Ein erneuter Ausschreibungsstopp wäre ein politischer Super-GAU
Der stellvertretende Präsident der BVMB, Jürgen Faupel, sieht deshalb akuten politischen Handlungsbedarf: „Unsere große Befürchtung ist ein erneuter Ausschreibungsstopp – das wäre angesichts des Zustands unserer Infrastruktur ein politischer Super-GAU“, erklärt er. Ohne eine kurzfristige Finanzierungslösung drohen Verzögerungen bei laufenden Maßnahmen; zugleich könnten weitere Ausschreibungen in diesem Jahr nicht mehr rechtzeitig auf den Markt gebracht werden. Eine Nachsteuerung erst in der Bereinigungssitzung im November käme zu spät. Die Erfahrungen aus dem vergangenen Jahr zeigen, dass selbst nach Bereitstellung zusätzlicher Mittel Zeit vergeht, bis Ausschreibungen am Markt ankommen.
Hauptgeschäftsführer Michael Gilka sieht die aktuelle Lage an einem entscheidenden Wendepunkt und erinnert an das von Bundeskanzler Friedrich Merz gegebene Versprechen „Alles, was baureif ist, wird gebaut“: „Spätestens jetzt ist der Moment dieses Versprechen einzulösen.“
Die Bauwirtschaft benötigt Planungssicherheit – langfristig!
„Deutschland kann es sich nicht länger leisten, dringend benötigte Infrastrukturmaßnahmen auf die lange Bank zu schieben“, erklärt er. Nach Auffassung des Verbandes könnte die vollständige Verwendung der erwarteten Einnahmen aus der Lkw-Maut von über 13 Milliarden Euro einen entscheidenden Beitrag zur Stabilisierung der Straßeninfrastruktur leisten. Auch bei der politisch angekündigten Kreditfähigkeit der Autobahn GmbH stockt die Entwicklung. Ein kürzlich kursierender, in einem frühen Stadium befindlicher, Gesetzesentwurf sieht lediglich die Übertragung eines Teils der Lkw-Mauteinnahmen an die Autobahn GmbH vor. Rund 50 % der Mauteinnahmen kämen damit weiterhin der Schiene zugute, die ebenfalls einen enormen Bedarf hat. „Hier müsste sofort und ungekürzt ein Ausgleich für die Schiene geschaffen werden“, findet Gilka. Das Finanzierungsproblem bei den Bundesstraßen wäre damit jedoch nicht gelöst – trotz der Aussage im Koalitionsvertrag, dass Einnahmen dem jeweiligen Verkehrsträger zugutekommen sollen.

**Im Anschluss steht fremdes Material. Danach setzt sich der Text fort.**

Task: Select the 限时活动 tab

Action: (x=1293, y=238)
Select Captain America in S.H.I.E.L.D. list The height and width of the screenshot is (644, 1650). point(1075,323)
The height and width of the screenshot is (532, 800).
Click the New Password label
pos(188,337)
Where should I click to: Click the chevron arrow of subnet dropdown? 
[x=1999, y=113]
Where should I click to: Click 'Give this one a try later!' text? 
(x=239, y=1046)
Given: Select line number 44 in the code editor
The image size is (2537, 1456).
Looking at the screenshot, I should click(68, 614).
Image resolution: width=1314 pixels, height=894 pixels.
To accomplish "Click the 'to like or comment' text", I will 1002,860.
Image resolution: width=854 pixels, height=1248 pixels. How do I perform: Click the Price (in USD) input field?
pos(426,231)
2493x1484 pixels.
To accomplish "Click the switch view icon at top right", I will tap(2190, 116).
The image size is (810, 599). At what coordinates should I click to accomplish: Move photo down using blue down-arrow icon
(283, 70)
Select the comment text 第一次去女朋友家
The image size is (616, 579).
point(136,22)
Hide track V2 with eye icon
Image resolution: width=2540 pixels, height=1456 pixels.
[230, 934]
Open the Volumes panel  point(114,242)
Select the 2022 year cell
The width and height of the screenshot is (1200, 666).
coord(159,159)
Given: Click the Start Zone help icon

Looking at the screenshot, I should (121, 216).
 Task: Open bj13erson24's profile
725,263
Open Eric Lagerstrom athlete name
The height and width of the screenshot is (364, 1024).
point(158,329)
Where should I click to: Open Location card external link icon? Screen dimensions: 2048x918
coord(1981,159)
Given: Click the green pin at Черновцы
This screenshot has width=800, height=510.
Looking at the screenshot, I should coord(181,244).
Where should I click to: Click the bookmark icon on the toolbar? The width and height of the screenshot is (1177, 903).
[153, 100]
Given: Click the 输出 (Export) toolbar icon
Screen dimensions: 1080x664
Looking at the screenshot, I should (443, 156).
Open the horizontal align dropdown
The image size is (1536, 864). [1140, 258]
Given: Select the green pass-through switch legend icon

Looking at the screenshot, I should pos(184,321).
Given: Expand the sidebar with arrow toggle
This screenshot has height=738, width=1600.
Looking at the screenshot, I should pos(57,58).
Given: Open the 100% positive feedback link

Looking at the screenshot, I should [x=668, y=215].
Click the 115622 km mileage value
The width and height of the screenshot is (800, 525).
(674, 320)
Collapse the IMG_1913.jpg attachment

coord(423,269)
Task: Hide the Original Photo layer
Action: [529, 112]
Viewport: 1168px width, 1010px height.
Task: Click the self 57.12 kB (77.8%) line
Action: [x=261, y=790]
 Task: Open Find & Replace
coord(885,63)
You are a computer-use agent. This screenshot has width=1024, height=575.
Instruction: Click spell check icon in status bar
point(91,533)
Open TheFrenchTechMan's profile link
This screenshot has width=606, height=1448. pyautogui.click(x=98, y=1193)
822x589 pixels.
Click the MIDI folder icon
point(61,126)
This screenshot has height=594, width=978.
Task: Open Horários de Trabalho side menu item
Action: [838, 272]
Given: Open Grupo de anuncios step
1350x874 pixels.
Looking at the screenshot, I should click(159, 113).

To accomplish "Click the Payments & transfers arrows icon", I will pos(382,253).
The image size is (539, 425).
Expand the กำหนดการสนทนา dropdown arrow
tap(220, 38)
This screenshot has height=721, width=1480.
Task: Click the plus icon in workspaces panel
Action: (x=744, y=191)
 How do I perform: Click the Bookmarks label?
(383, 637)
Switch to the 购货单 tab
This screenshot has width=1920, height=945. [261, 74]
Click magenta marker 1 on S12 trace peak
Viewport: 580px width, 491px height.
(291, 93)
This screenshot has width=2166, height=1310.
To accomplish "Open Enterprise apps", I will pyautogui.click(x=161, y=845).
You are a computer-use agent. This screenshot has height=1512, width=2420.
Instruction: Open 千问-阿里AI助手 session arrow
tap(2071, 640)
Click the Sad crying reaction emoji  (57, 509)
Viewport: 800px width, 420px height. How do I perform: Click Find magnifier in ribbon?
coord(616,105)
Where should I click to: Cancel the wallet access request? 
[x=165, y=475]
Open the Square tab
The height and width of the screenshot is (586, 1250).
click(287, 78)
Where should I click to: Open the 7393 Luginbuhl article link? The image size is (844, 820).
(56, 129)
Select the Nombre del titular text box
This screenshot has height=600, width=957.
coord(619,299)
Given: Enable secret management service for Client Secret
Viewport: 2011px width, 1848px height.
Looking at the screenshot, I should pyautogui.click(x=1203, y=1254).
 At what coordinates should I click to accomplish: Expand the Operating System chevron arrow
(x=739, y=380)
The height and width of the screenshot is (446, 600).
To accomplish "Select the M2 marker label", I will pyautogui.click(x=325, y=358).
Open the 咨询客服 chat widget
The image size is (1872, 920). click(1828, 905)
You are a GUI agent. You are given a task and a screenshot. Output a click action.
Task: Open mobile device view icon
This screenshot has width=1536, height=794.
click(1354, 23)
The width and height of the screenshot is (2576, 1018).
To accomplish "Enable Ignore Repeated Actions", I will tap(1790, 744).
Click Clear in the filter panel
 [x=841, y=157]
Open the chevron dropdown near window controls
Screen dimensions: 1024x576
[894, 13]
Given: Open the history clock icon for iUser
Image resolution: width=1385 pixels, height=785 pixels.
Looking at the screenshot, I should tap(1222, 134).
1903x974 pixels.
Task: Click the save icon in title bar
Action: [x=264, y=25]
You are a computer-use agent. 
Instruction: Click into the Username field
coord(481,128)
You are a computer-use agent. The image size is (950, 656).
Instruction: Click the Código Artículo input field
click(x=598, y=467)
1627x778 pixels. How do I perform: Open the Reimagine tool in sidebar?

Dringender Handlungsbedarf im weiteren parlamentarischen Verfahren
Die Einnahmen aus der Lkw-Maut würden die Autobahn GmbH dazu befähigen, Kredite aufzunehmen. Allerdings könnten nach der aktuellen Planung dadurch höchstens bestehende Finanzierungslücken verringert werden. Fraglich bleibt daher insbesondere, wie die Autobahn die aufgenommenen Kredite zukünftig bedienen soll. Wird hier tatsächlich ein neuer Finanzierungsspielraum geschaffen oder lediglich eine neue Verschuldungsmöglichkeit ohne ausreichende Rückzahlungsbasis entstehen? – dass alles sind Fragen, auf die die Politik ebenfalls schnellstmöglich Antworten liefern muss.
„Die Zeit der Ankündigungen ist vorbei – die Politik ist aufgefordert, im weiteren parlamentarischen Verfahren für eine kurzfristige Absicherung und eine dauerhaft verlässliche Finanzierung der Bundesfernstraßen zu sorgen“, sind sich Faupel und Gilka einig.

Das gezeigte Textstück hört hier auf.